Fertility trajectories can be defined as the combination of the number of children, their timing, and the life course circumstances during childbearing. Childbirth can take place in very different conditions: parents can be married, cohabiting, dating, or single. They can be full or part-time workers or unemployed. Parents, when older, can become grandparents. Childbearing can also not take place at all in the life course of an individual.
It is necessary to consider all of these aspects that occur together with the childbearing experience. Past research shows that fertility can influence health and wellbeing later in life through manifold mechanisms (Grundy & Tomassini, 2005; Goisis & Sigle-Rushton, 2014). The most evident and direct mechanism is the physical impact of a pregnancy on women’s body. The effects of the pregnancy can bring along short-term disadvantages due to the physiological stress. However, giving birth to a child increases mothers’ stress resilience, their medical care, and their social integration. These effects can be mitigated or accentuated by the mother’s age, her partnership and employment status, the number of children already born etc. Breastfeeding is also known to have short and long-term effects on maternal health (Heinig & Dewey, 1997), such as preventing development of diabetes and heart diseases.
Other more indirect mechanisms, holding for both men and women, are related to the social status of being a parent, to the concurrent union trajectory, and to intergenerational transfers and social support implied by parenthood. Having children has been found to have both positive and negative effects on mental wellbeing and life satisfaction, depending on the number of children, partnership status, and timing of childbearing (Aassve et al., 2012; Kohler et al., 2005; Murphy, 1984; Demey et al., 2014). Yet, the long-term effects on health of union and fertility trajectories when considered as a whole are still unknown.

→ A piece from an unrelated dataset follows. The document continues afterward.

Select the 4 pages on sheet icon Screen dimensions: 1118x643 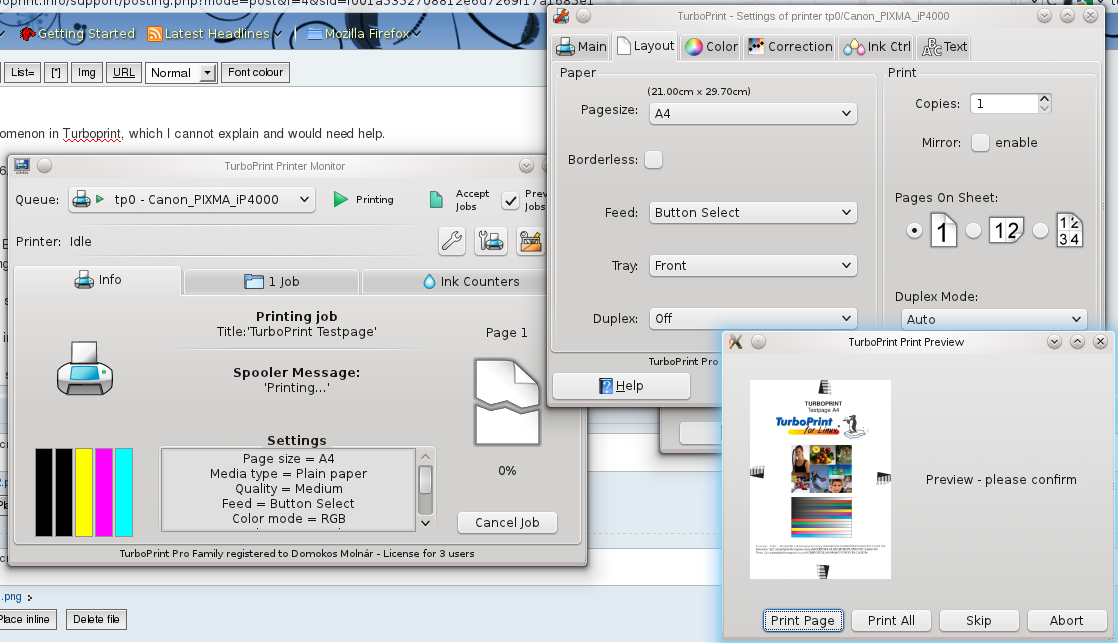[x=1069, y=231]
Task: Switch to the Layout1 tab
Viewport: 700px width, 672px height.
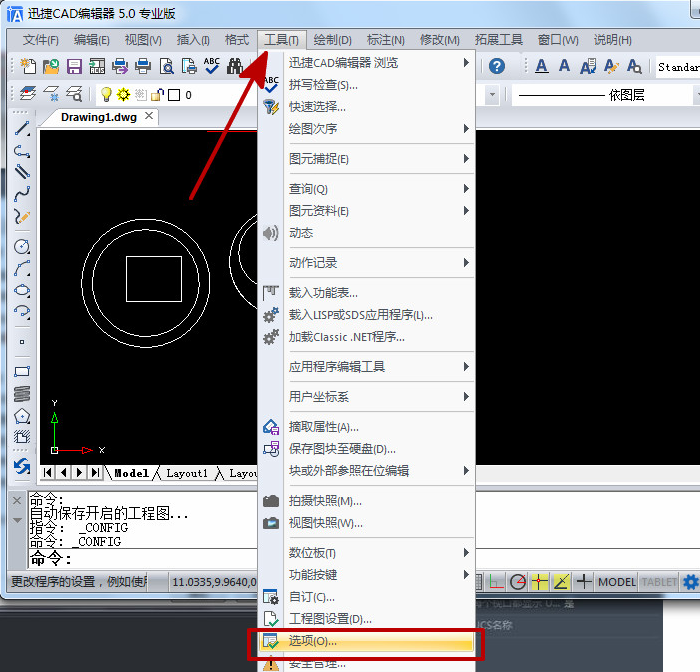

My research will consider the union and fertility trajectory from a holistic point of view, implementing the approach known as sequence analysis. Prior research has either focused on the link between the number of children or the age at first birth and later health (Grundy & Kravdal, 2014), or the association between life course events and health outcomes in the short run (Barban, 2013), and has not considered whole fertility trajectories or the interrelation of fertility with other life course trajectories, such as partnership history. Moreover, I will adopt a cross-national comparative perspective and consider the possible differential effects across societies. I will look at several European countries (using the Survey of Health, Ageing and Retirement in Europe), at the United Kingdom (using the English Longitudinal Study of Aging), and at the United States (using the Health and Retirement Survey for the United States). Health outcomes are affected by factors like environment and life style. Therefore different welfare regimes and cultural attitudes on childbearing and work support will influence health conditions among the elderly in different ways.
Maria Sironi will be a British Academy Postdoctoral Fellow at UCL-Institute of Education in London from September 2015. Her main research interests focus on life course analysis and transition to adulthood. In particular she investigated trends in the transition to economic independence of young adults in United States and Europe, and her current research project looks at implications of different fertility trajectories on mental and physical health outcomes at older ages. She completed her PhD in Demography at University of Pennsylvania in 2013, and has been a Postdoctoral Research Fellow in the Department of Sociology and Nuffield College at the University of Oxford until June 2015.